Reproduce the lines below word for word, leaving out the pictures.

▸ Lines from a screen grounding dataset
'''
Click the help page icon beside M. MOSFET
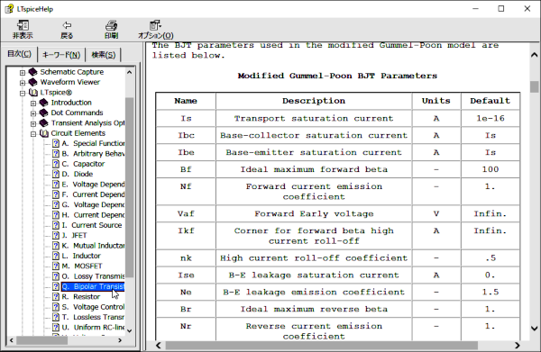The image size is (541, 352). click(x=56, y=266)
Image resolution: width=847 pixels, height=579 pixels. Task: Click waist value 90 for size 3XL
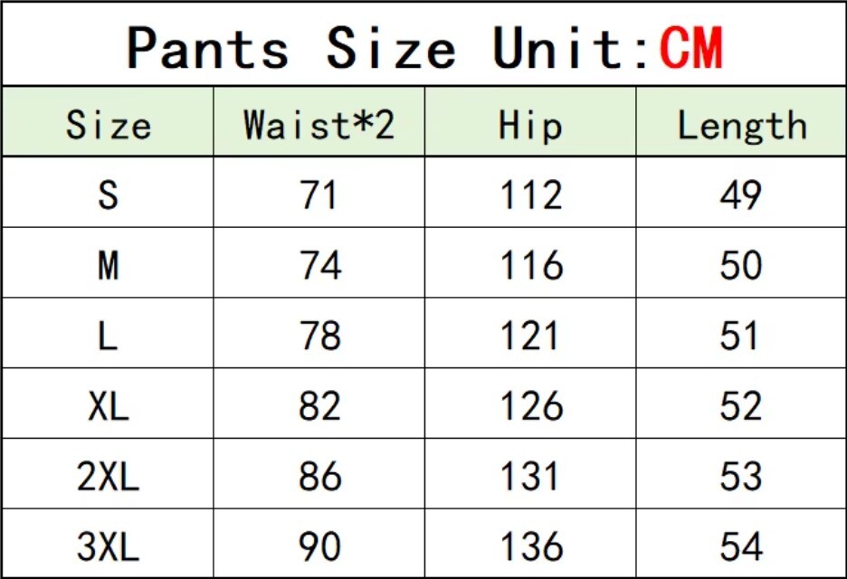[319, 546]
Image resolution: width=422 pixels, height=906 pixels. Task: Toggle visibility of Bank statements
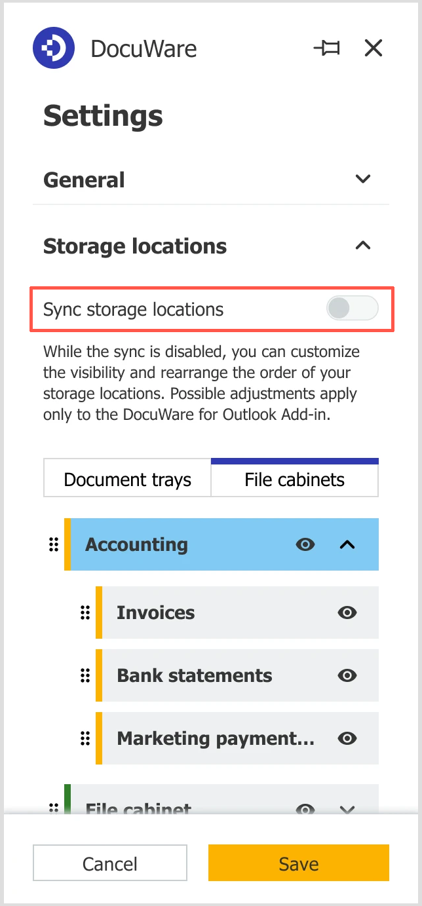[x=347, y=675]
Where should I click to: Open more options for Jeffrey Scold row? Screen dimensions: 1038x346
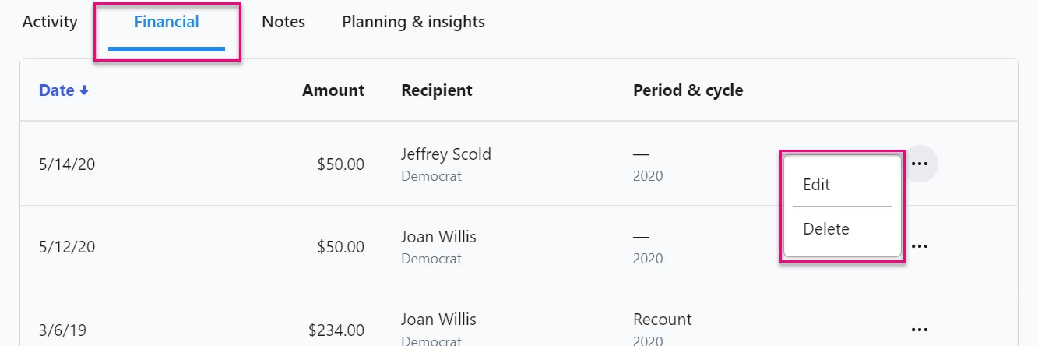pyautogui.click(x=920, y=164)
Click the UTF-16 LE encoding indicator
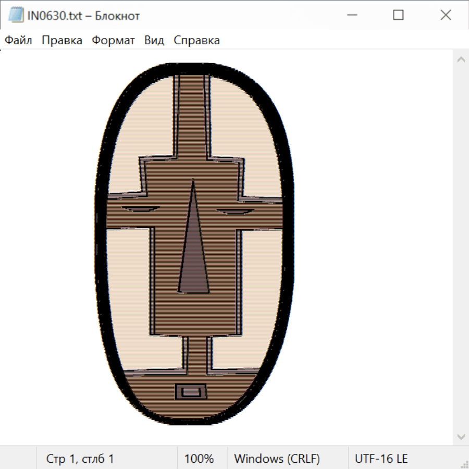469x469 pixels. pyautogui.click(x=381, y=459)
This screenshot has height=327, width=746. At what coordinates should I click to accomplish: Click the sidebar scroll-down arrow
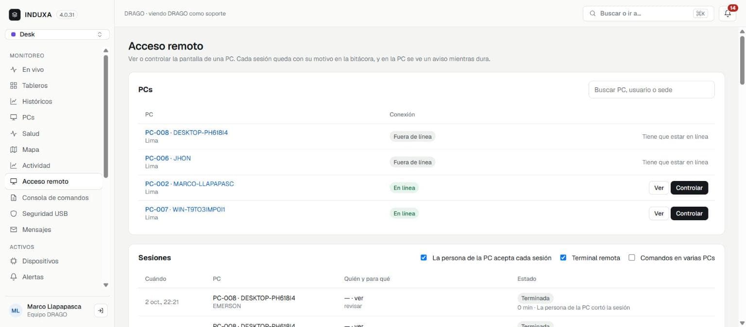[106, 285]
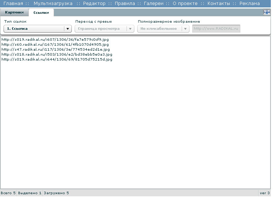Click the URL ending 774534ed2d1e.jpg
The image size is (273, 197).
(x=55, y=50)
'''
▸ Answer to the exercise
Click the help page icon beside M. MOSFET
The image size is (541, 352). click(x=56, y=266)
Image resolution: width=847 pixels, height=579 pixels. Task: Click waist value 90 for size 3XL
[319, 546]
Image resolution: width=422 pixels, height=906 pixels. Task: Toggle visibility of Bank statements
[x=347, y=675]
Where should I click to: Open more options for Jeffrey Scold row? Screen dimensions: 1038x346
pyautogui.click(x=920, y=164)
Click the UTF-16 LE encoding indicator
469x469 pixels. pyautogui.click(x=381, y=459)
This screenshot has height=327, width=746. At what coordinates should I click to accomplish: Click the sidebar scroll-down arrow
[106, 285]
Click the URL ending 774534ed2d1e.jpg
The image size is (273, 197).
(x=55, y=50)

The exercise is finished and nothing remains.